**Text shown**
--------

Lance Bass, Amanda + Shepard Fairey, Ron English, Gary Baseman, Molly Crabapple and Ondi Timoner

PRESENT

Curated by Alexandra Jamieson

Visit free 12 - 3pm June 18 - 24th at 150 W. 22nd, above INKED NY!

A Celebration of the Art and Artists Overcoming Censorship in Our Times

As an independent curator in NYC, I decided to produce a show for Pride 2022 featuring 14 LGBTQIA+ artists. Our original sponsor censored the works below, demanding they be removed from the show or we couldn’t produce the event in that location.

We refused.

While books are being banned and trans people are targeted, it is important for us to support voices and expressions that others say should be silenced.

We secured a new gallery space with Inked NYC and will present a show that refuses to diminish these important expressions, and uplifts these artists. See the censored pieces below, and grab your ticket at the button:

MEET THE ARTISTS

  • Grey Leifer

    Grey started apprenticing working artists in 1980 at age 10 and they have continued to incorporate painting into as many aspects of their life as possible. Having worked for many years as a muralist, a scenic artist and fine artist, they are currently the head designer for Play Out Apparel in NYC and design all their fabric prints in acrylic and watercolor.

  • Nocturnal

    Nocturnal is a Dominican-American mix media surrealist based out of New York. The pseudonym, Nocturnal, came about when they decided to transition their up-late lifestyle into a creative venture. A fusion of realism and psychedelia, Nocturnals’ art captures a kaleidoscope of hip hop, social issues, taboo, and nature on canvas. Like a phoenix from the ashes, each figure and symbol they paint has overcome adversity—much like their own resiliency. Nocturnals’ artwork is dedicated to questioning our own truths and the impacts of human nature.

--------

**Given material**
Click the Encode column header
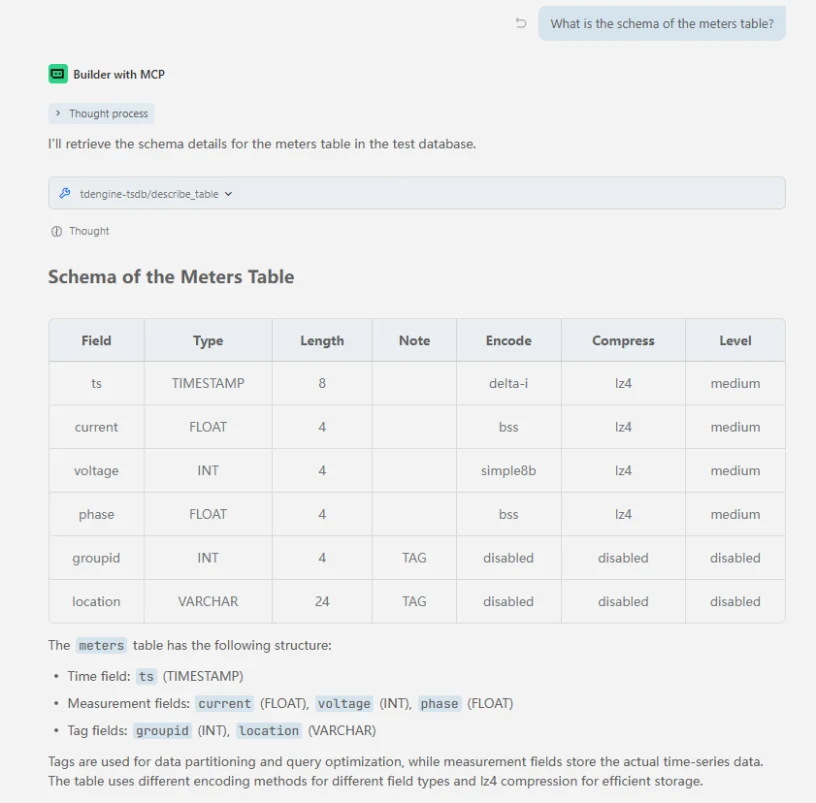pyautogui.click(x=508, y=340)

--------

**Exercises**
A) Translate into Spanish this sentence from the exhibition announcement: "While books are being banned and trans people are targeted, it is important for us to support voices and expressions that others say should be silenced."
B) In one to three sentences, explain why the exhibition announcement says the show could not be produced at the original sponsor's location.

**Responses for each task**
A) Mientras se prohíben libros y se ataca a las personas trans, es importante para nosotros apoyar las voces y expresiones que otros dicen que deberían ser silenciadas.

B) The original sponsor censored certain works and demanded that they be removed from the show as a condition for producing the event at that location. The curator refused, so a new gallery space was secured with Inked NYC.